→ Task to complete
Look for the word "screenshot" in the records, and copy each line where it appears.

Material supplied below:

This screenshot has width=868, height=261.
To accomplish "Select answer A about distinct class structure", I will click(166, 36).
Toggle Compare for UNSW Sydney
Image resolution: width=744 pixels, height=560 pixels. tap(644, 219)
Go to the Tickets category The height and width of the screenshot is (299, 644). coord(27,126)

End of Material supplied.

→ Response to this exercise
This screenshot has width=868, height=261.
Go to the Tickets category The height and width of the screenshot is (299, 644). coord(27,126)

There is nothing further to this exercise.